Inmiddels zit mijn tweede week geven er bijna op. En opnieuw las ik een roman die zo op het eerste gezicht niets met geven te maken heeft en me toch weer prachtige lessen meegaf over dit onderwerp. Zoals de kraai vliegt van Deventer schrijver Jan van Kessel speelt in een klein dorpje in Montana met 23 inwoners, waarvan je er zeven vrij goed leert kennen. Ze weigeren zich aan te passen aan de wereld om hen heen, maar streven ernaar authentiek te leven. Te doen wat echt bij hen past, omdat ze daarmee zichzelf, maar ook de wereld en elkaar het best dienen. Leef je echt of ben je vooral bezig met overleven, is een vraag van hoofdpersoon Blase, wolkenkijker, die mij ook bezighoudt. Wat wil je het liefst doen en waarom doe je dat dan niet? Wat weerhoudt je ervan om te zijn wie je ten diepste bent?
Al deze mooie personages organiseren één keer per jaar een groot weggeeffeest. Dit vindt zijn oorsprong in een oude Indiaanse traditie. Het is allesbehalve een rommelmarkt, het gaat er juist om iets weg te geven dat je dierbaar is. Het gaat om loslaten, om onthechting. Jan van Kessel schrijft: “Het geeft ons de kans onszelf te vernieuwen. Het is net alsof je met een scrubborstel een laag van oude huidcellen eraf boent.
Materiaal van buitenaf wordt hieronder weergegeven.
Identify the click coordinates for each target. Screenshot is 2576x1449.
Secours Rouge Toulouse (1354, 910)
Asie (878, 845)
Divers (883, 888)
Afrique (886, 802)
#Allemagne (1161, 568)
Er ontstaat weer ruimte om te ademen.” Prachtig, toch?
Ik denk dat ik met het weggeven van mijn Ganesha’s en engelen een tijdje geleden een beetje van mezelf heb losgelaten. Wat ik de afgelopen week heb weggeven varieerde van verjaardagscadeautjes tot nog een Nepal donatie, van complimenten tot een etentje, van mooie stofjes tot geld voor een straatmuzikant. Ik ga de komende week geven in met het idee van ‘geven om mezelf te vernieuwen’. Kijken wat dat oplevert. Doet er nog iemand mee?